Written problem -> Can you turn every line of the listing below into a Markdown table with the columns "Row" and "Line," giving each row a number and skipping blank lines?

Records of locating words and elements
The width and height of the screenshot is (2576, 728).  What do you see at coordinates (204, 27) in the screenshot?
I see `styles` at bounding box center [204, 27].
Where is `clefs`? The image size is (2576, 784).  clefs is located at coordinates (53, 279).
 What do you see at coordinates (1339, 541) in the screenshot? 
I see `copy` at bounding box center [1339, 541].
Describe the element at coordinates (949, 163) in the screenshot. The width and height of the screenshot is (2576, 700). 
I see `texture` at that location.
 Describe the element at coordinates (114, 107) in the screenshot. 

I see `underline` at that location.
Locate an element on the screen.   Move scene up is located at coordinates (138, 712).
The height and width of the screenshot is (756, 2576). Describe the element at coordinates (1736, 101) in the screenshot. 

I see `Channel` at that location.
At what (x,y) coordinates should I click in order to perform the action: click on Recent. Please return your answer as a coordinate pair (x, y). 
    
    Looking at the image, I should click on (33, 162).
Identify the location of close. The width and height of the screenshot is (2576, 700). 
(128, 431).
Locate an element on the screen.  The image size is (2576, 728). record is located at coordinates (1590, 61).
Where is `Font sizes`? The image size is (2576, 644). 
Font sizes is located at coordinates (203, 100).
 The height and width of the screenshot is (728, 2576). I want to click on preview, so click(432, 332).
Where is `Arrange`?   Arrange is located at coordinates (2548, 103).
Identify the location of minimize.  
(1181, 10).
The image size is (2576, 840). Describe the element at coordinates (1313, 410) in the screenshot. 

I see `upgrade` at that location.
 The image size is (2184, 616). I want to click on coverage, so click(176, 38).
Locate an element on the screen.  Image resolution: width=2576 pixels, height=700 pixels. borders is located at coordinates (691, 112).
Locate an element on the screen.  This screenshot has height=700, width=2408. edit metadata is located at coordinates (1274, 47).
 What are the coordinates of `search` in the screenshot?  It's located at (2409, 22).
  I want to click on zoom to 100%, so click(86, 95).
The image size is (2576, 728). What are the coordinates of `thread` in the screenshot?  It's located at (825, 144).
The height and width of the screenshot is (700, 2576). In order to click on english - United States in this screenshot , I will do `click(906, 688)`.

Solution to this problem ->
| Row | Line |
|---|---|
| 1 | The width and height of the screenshot is (2576, 728).  What do you see at coordinates (204, 27) in the screenshot? |
| 2 | I see `styles` at bounding box center [204, 27]. |
| 3 | Where is `clefs`? The image size is (2576, 784).  clefs is located at coordinates (53, 279). |
| 4 |  What do you see at coordinates (1339, 541) in the screenshot?  |
| 5 | I see `copy` at bounding box center [1339, 541]. |
| 6 | Describe the element at coordinates (949, 163) in the screenshot. The width and height of the screenshot is (2576, 700).  |
| 7 | I see `texture` at that location. |
| 8 |  Describe the element at coordinates (114, 107) in the screenshot.  |
| 9 | I see `underline` at that location. |
| 10 | Locate an element on the screen.   Move scene up is located at coordinates (138, 712). |
| 11 | The height and width of the screenshot is (756, 2576). Describe the element at coordinates (1736, 101) in the screenshot.  |
| 12 | I see `Channel` at that location. |
| 13 | At what (x,y) coordinates should I click in order to perform the action: click on Recent. Please return your answer as a coordinate pair (x, y).  |
| 14 |     Looking at the image, I should click on (33, 162). |
| 15 | Identify the location of close. The width and height of the screenshot is (2576, 700).  |
| 16 | (128, 431). |
| 17 | Locate an element on the screen.  The image size is (2576, 728). record is located at coordinates (1590, 61). |
| 18 | Where is `Font sizes`? The image size is (2576, 644).  |
| 19 | Font sizes is located at coordinates (203, 100). |
| 20 |  The height and width of the screenshot is (728, 2576). I want to click on preview, so click(432, 332). |
| 21 | Where is `Arrange`?   Arrange is located at coordinates (2548, 103). |
| 22 | Identify the location of minimize.   |
| 23 | (1181, 10). |
| 24 | The image size is (2576, 840). Describe the element at coordinates (1313, 410) in the screenshot.  |
| 25 | I see `upgrade` at that location. |
| 26 |  The image size is (2184, 616). I want to click on coverage, so click(176, 38). |
| 27 | Locate an element on the screen.  Image resolution: width=2576 pixels, height=700 pixels. borders is located at coordinates (691, 112). |
| 28 | Locate an element on the screen.  This screenshot has height=700, width=2408. edit metadata is located at coordinates (1274, 47). |
| 29 |  What are the coordinates of `search` in the screenshot?  It's located at (2409, 22). |
| 30 |   I want to click on zoom to 100%, so click(86, 95). |
| 31 | The image size is (2576, 728). What are the coordinates of `thread` in the screenshot?  It's located at (825, 144). |
| 32 | The height and width of the screenshot is (700, 2576). In order to click on english - United States in this screenshot , I will do `click(906, 688)`. |